### GIVEN DATA
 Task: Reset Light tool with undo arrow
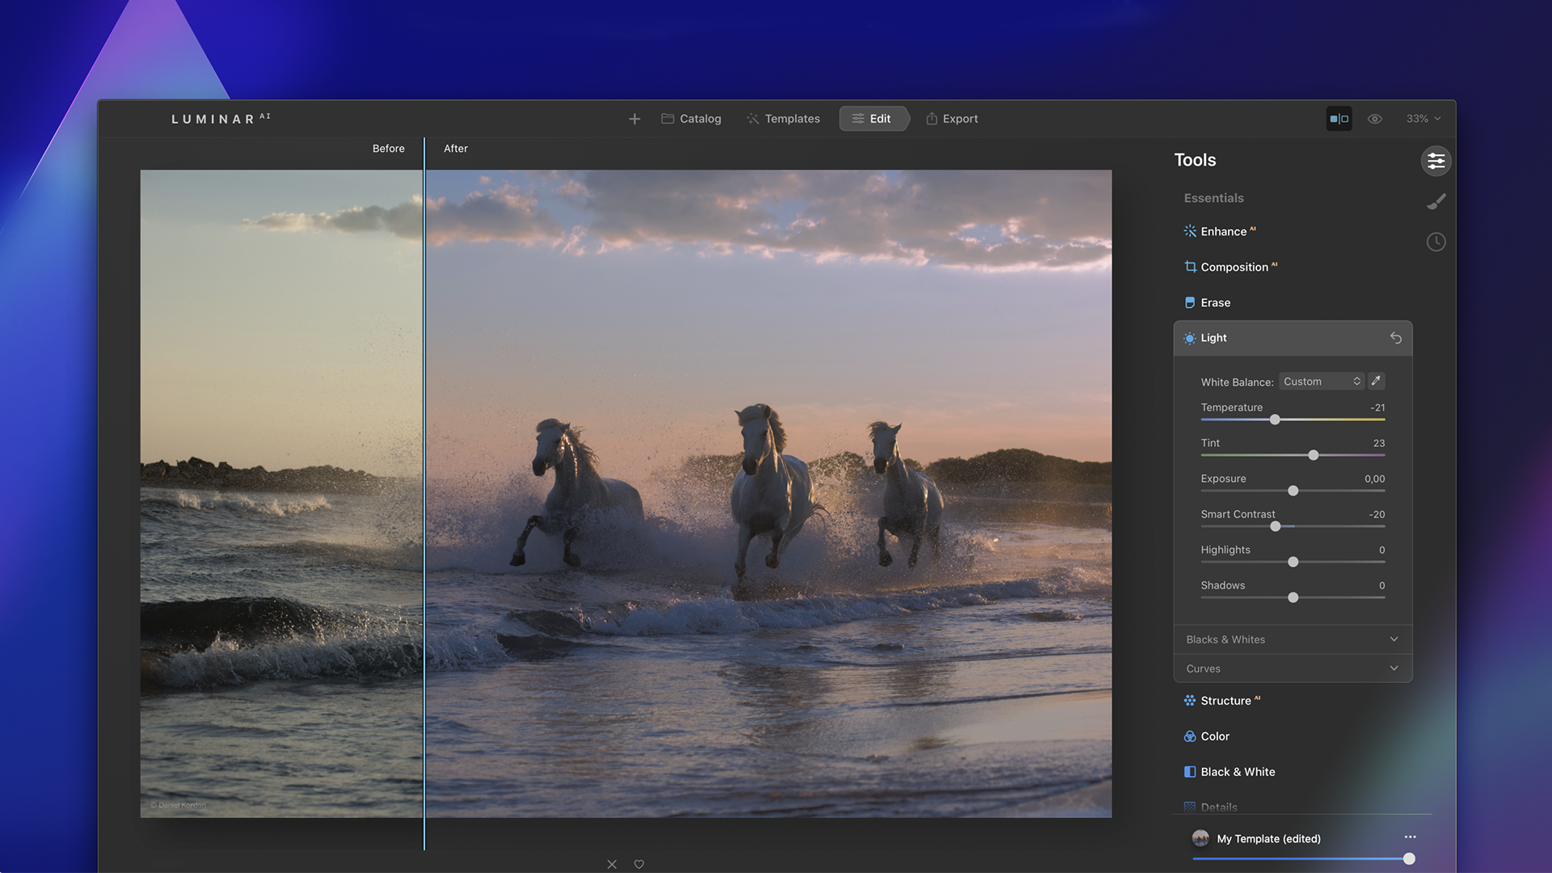click(1395, 338)
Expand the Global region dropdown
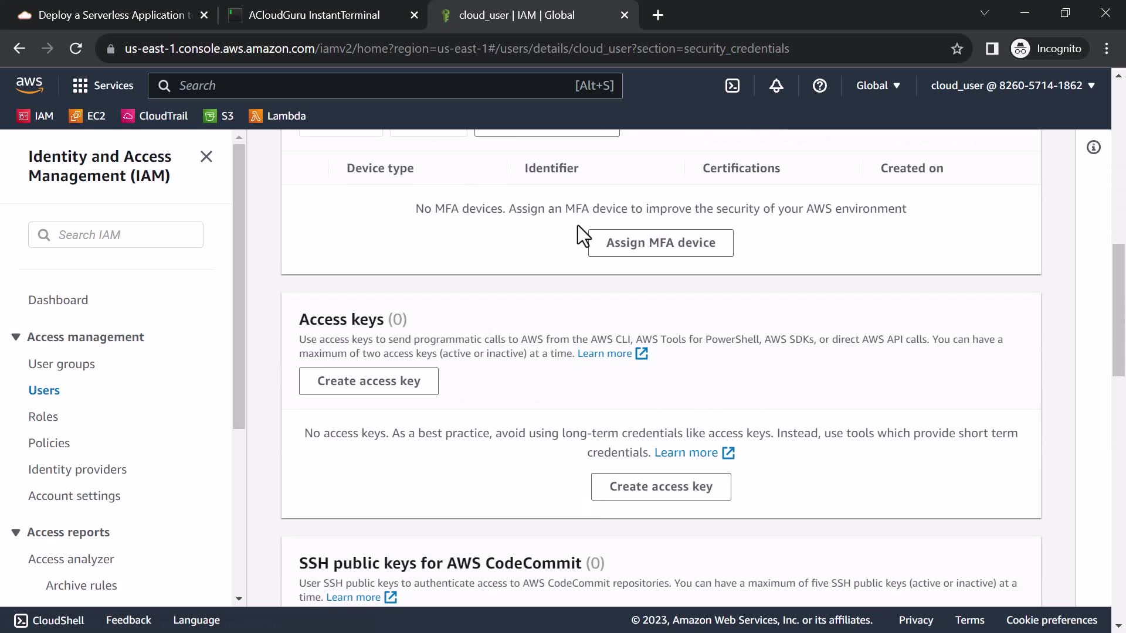1126x633 pixels. pyautogui.click(x=877, y=86)
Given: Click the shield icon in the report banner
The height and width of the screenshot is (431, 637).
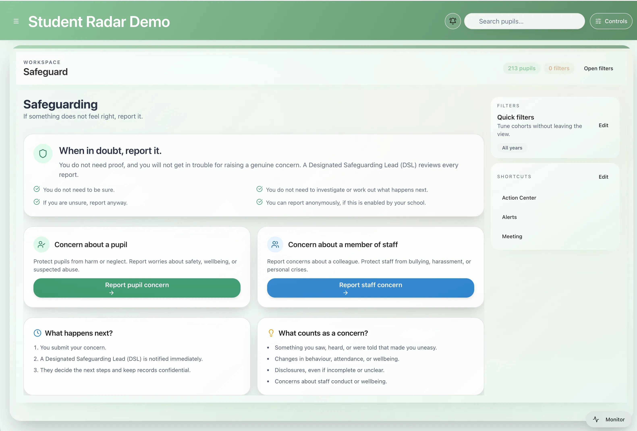Looking at the screenshot, I should coord(43,153).
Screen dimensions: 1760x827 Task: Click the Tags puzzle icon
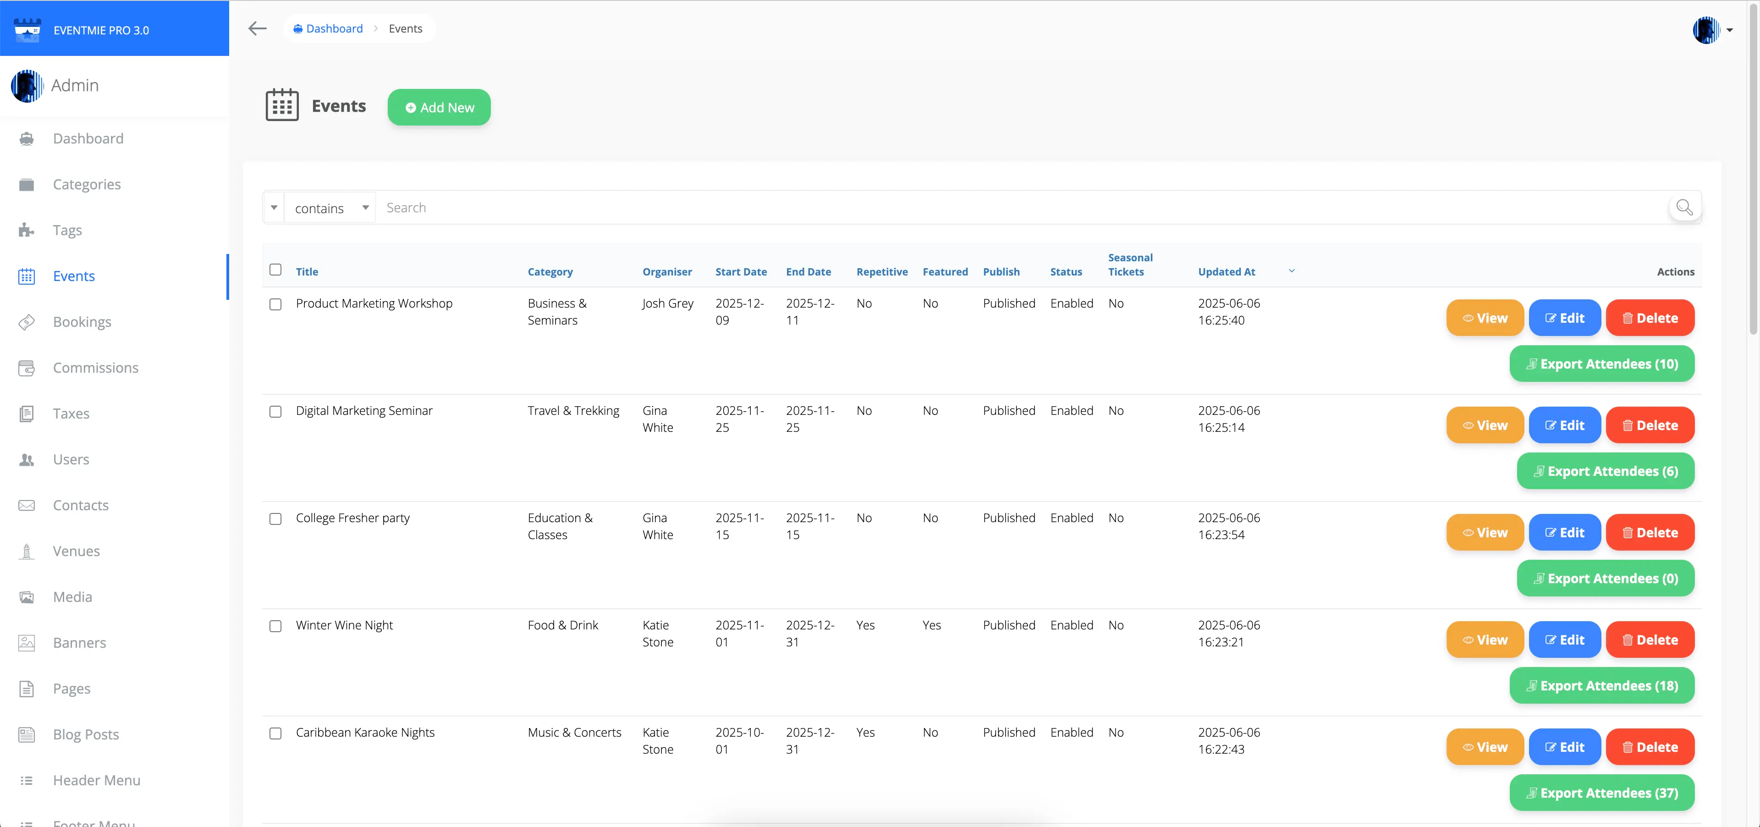tap(27, 230)
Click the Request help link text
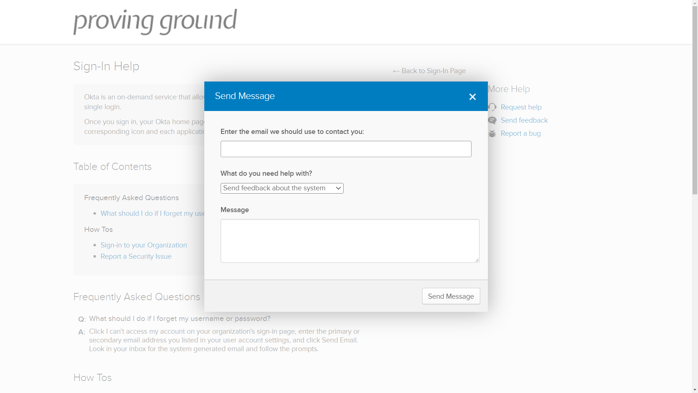698x393 pixels. (521, 107)
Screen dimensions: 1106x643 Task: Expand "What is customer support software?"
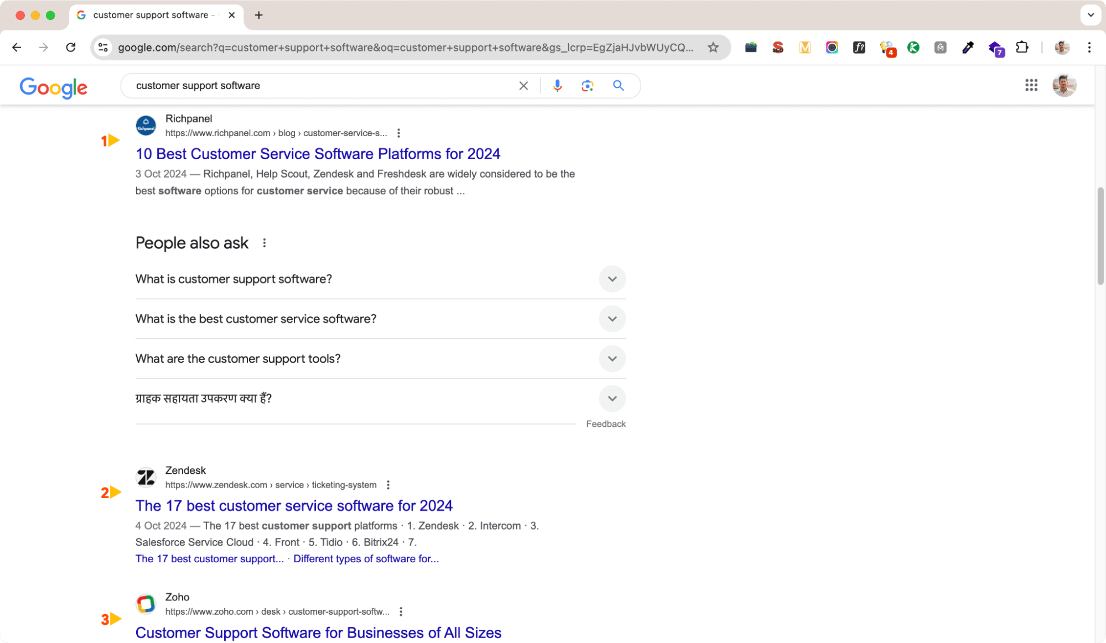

### WORK ITEM
Nothing but the lines from the one holding "Click the Request help link text" to the end of the entries above should be echoed, exactly and with both ends included; omit the pictures.

### ANSWER SPACE
Click the Request help link text
698x393 pixels. (521, 107)
Screen dimensions: 1106x643 Task: Expand "What is customer support software?"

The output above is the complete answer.